Amid rising tensions between claimants to territory in the East China Sea and the West Philippine Sea, the Philippines' stand of invoking international law in asserting its own claim against an increasingly aggressive China is gaining support from international law experts.
Meeting in Manila on Thursday, international law experts and scholars said the United Nations Convention on the Law of the Sea (Unclos) should serve as the anchor for nations disputing ownerships of resource-rich islands in the East China Sea, South China Sea and its part within Philippine territory called West Philippine Sea.
Tensions have risen in recent days between Japan and China over Beijing's declaration on Nov. 23 of an "air defence identification zone" in the East China Sea covering a group of uninhabited islands claimed by both countries, and between the Philippines and China over suggestions that Beijing would declare the next such zone in the West Philippine Sea.

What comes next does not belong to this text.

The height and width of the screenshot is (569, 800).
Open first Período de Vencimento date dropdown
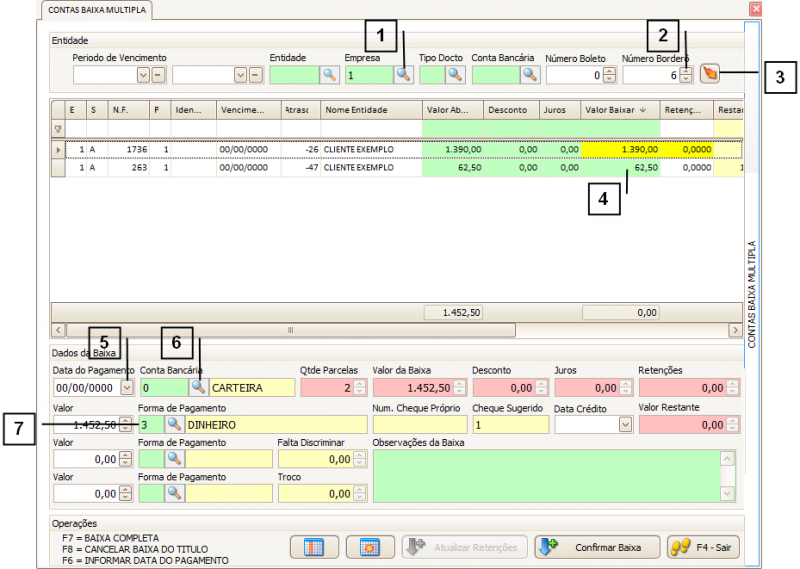pyautogui.click(x=143, y=75)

Speaking at a forum organised by the Angara Centre for Law and Economics, a think tank founded by former Sen. Edgardo Angara, Ian Storey, a senior fellow at the Institute for Southeast Asian Studies in Singapore, said China "must bring its claims into line" with the law of the sea.

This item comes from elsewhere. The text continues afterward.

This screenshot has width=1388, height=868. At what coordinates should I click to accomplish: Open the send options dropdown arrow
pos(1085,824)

Storey cited complications posed by China's nine-dash-line claim to nearly the whole of the South China Sea, including the West Philippine Sea.
"[The] nine-dash line is the crux of the South China Sea problem and stands in the way of a resolution and joint development," Storey said, adding that China's "commitment to international law is shaky at best."
"China is claiming 'historical rights' within the nine-dash line but the dispute should be settled in accordance with "historical facts and international law," Storey said.